--- START OF Provided material ---

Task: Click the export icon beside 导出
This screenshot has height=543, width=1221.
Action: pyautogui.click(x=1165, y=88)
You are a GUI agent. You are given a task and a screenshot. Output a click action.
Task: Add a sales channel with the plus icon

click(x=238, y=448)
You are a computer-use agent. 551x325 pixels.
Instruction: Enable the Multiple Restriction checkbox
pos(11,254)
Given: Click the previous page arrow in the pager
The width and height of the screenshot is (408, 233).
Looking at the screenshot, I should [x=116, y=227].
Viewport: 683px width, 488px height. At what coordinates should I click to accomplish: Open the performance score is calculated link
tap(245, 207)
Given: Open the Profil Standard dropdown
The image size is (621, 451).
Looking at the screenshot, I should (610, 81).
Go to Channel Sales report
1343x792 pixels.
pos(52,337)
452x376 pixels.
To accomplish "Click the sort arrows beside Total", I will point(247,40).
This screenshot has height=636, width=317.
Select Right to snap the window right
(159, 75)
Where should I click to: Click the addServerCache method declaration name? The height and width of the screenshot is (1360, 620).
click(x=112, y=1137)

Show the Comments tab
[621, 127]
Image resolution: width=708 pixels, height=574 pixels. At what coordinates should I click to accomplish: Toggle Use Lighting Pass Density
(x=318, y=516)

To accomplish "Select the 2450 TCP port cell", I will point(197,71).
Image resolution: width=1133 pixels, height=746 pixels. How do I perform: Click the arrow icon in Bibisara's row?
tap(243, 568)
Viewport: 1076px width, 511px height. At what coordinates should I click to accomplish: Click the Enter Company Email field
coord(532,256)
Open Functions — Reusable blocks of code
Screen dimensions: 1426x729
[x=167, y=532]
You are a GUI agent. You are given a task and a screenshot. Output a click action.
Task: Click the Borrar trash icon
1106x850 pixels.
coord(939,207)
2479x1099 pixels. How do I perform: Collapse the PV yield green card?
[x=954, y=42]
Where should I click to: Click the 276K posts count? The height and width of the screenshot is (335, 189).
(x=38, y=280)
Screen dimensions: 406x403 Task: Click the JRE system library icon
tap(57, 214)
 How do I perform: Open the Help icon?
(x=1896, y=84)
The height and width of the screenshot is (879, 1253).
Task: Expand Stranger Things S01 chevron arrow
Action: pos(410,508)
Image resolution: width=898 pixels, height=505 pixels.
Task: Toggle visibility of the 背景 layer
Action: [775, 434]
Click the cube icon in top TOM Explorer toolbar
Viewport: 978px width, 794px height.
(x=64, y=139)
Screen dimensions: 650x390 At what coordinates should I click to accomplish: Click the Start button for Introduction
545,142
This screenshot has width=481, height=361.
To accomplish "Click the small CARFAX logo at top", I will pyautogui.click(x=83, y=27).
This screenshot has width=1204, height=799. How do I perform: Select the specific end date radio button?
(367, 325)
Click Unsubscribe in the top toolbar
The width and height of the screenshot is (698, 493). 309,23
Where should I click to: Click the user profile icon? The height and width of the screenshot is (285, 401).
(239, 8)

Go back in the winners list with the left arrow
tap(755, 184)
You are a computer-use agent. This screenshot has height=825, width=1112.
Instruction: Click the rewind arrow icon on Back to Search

--- END OF Provided material ---

→ Set problem
Reproduce verbatim the data above, from its first line through the line containing "I will point(197,71).".

→ The output
Task: Click the export icon beside 导出
This screenshot has height=543, width=1221.
Action: pyautogui.click(x=1165, y=88)
You are a GUI agent. You are given a task and a screenshot. Output a click action.
Task: Add a sales channel with the plus icon

click(x=238, y=448)
You are a computer-use agent. 551x325 pixels.
Instruction: Enable the Multiple Restriction checkbox
pos(11,254)
Given: Click the previous page arrow in the pager
The width and height of the screenshot is (408, 233).
Looking at the screenshot, I should [x=116, y=227].
Viewport: 683px width, 488px height. At what coordinates should I click to accomplish: Open the performance score is calculated link
tap(245, 207)
Given: Open the Profil Standard dropdown
The image size is (621, 451).
Looking at the screenshot, I should (610, 81).
Go to Channel Sales report
1343x792 pixels.
pos(52,337)
452x376 pixels.
To accomplish "Click the sort arrows beside Total", I will point(247,40).
This screenshot has height=636, width=317.
Select Right to snap the window right
(159, 75)
Where should I click to: Click the addServerCache method declaration name? The height and width of the screenshot is (1360, 620).
click(x=112, y=1137)

Show the Comments tab
[621, 127]
Image resolution: width=708 pixels, height=574 pixels. At what coordinates should I click to accomplish: Toggle Use Lighting Pass Density
(x=318, y=516)

To accomplish "Select the 2450 TCP port cell", I will point(197,71).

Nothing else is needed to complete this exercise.